"""

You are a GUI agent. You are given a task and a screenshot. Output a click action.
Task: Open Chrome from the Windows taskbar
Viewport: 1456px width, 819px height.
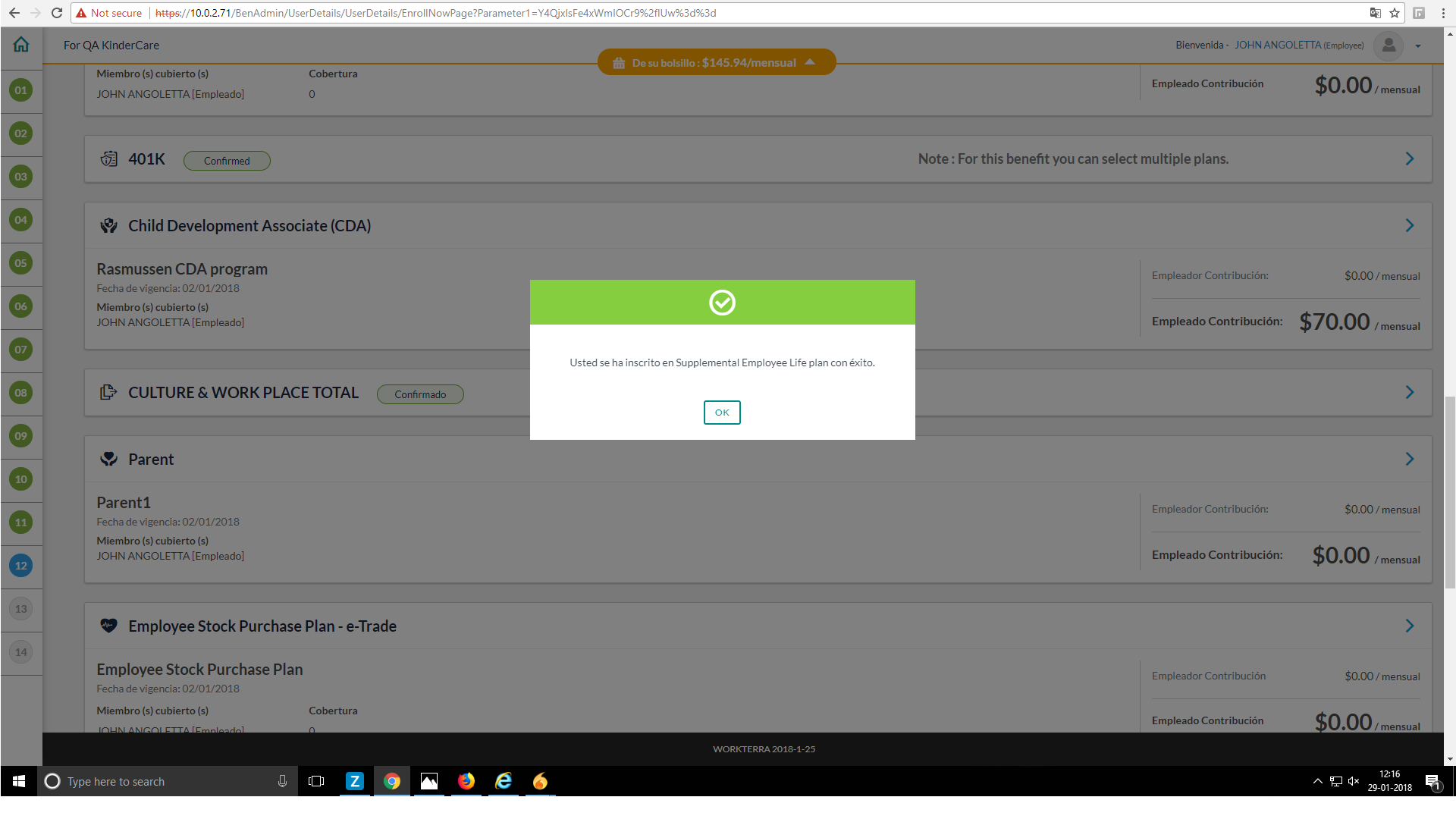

"""
"""

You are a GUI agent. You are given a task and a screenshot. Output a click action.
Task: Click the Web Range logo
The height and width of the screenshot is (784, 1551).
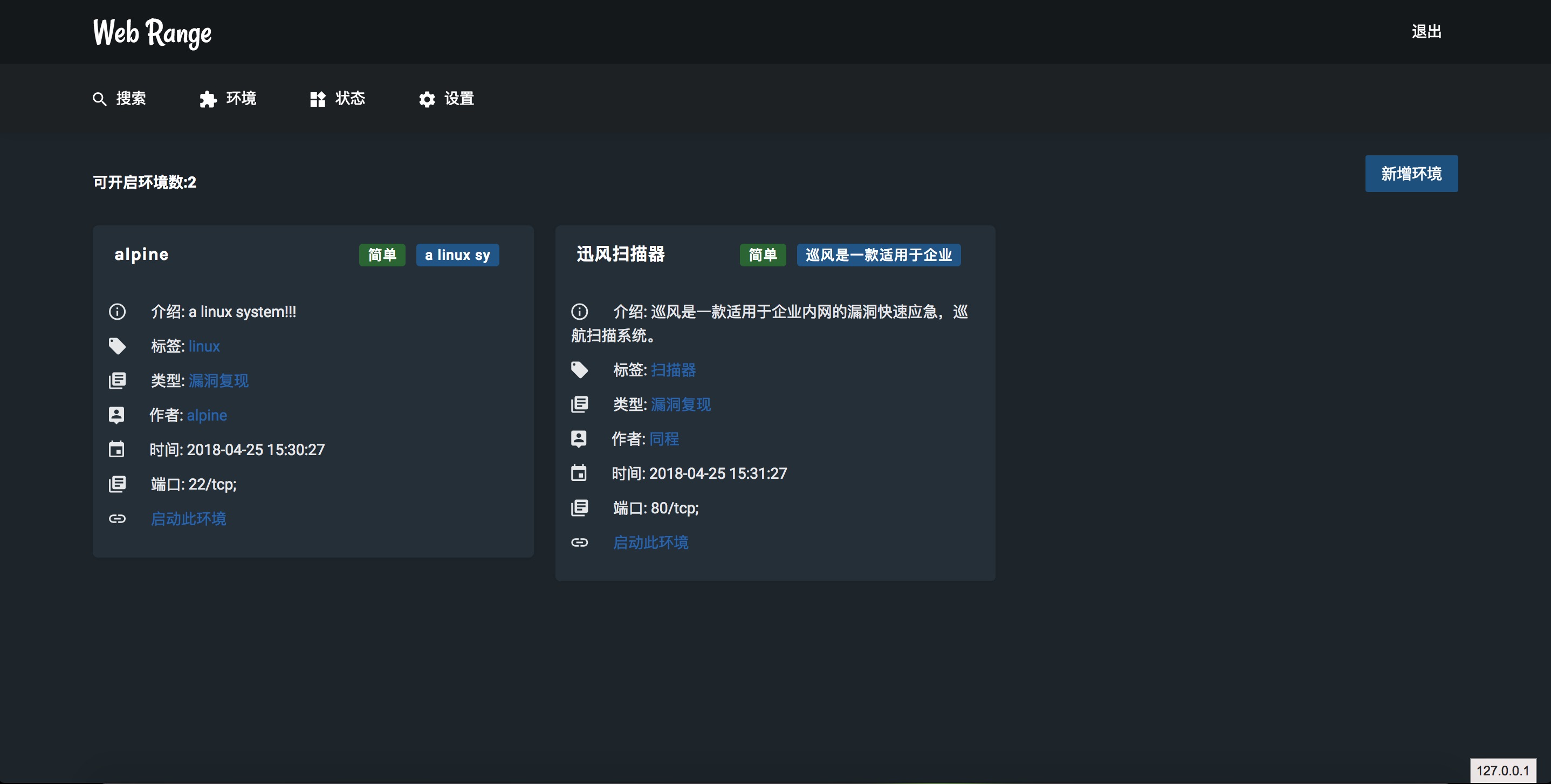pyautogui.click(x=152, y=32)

"""
"""

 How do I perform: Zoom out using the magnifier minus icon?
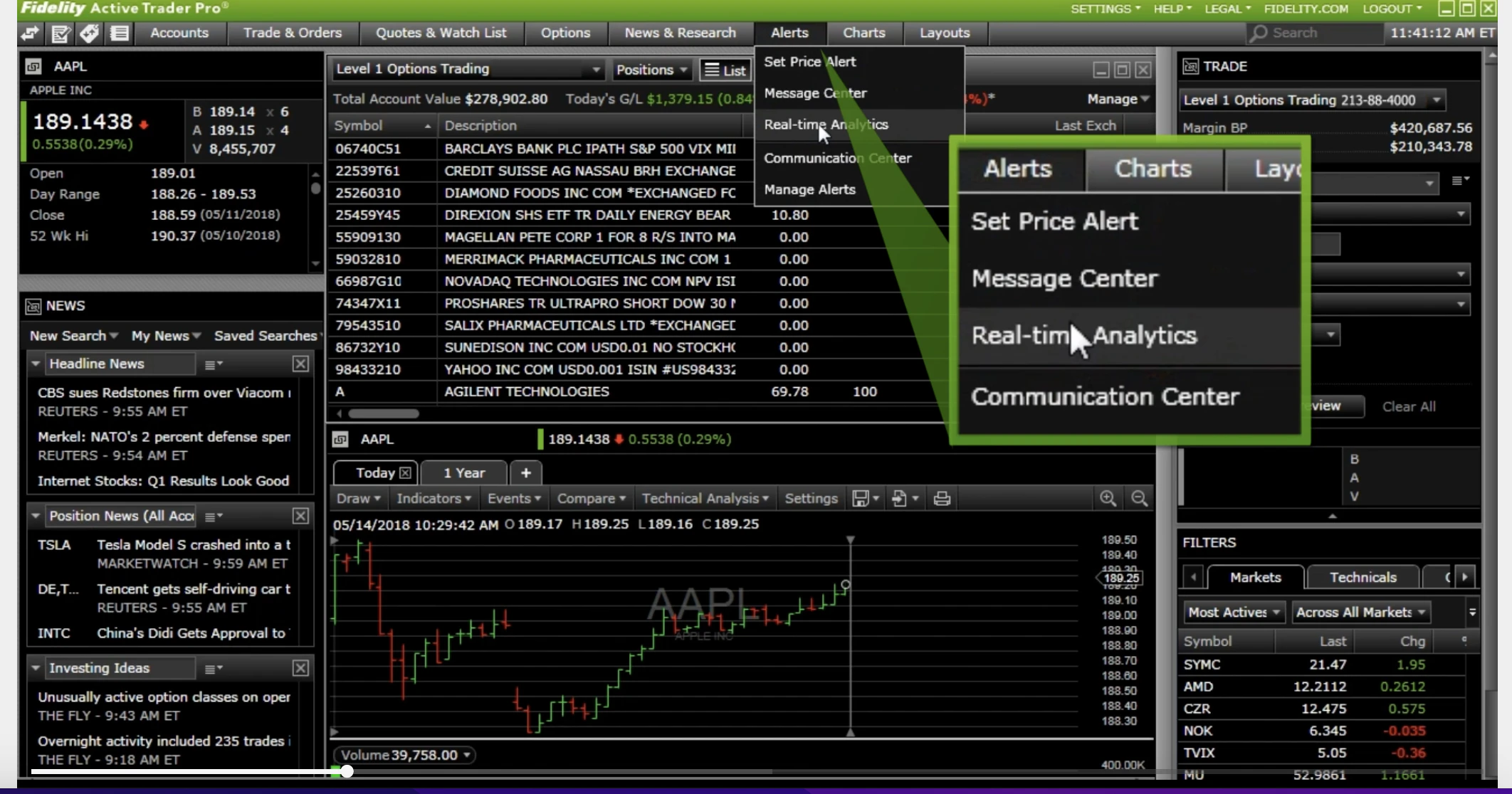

"""

**Work instruction**: Copy the entries above exactly, but only from the line holding "Task: Open Chrome from the Windows taskbar" through the line holding "Viewport: 1456px width, 819px height.", both included.

**Exercise output**:
Task: Open Chrome from the Windows taskbar
Viewport: 1456px width, 819px height.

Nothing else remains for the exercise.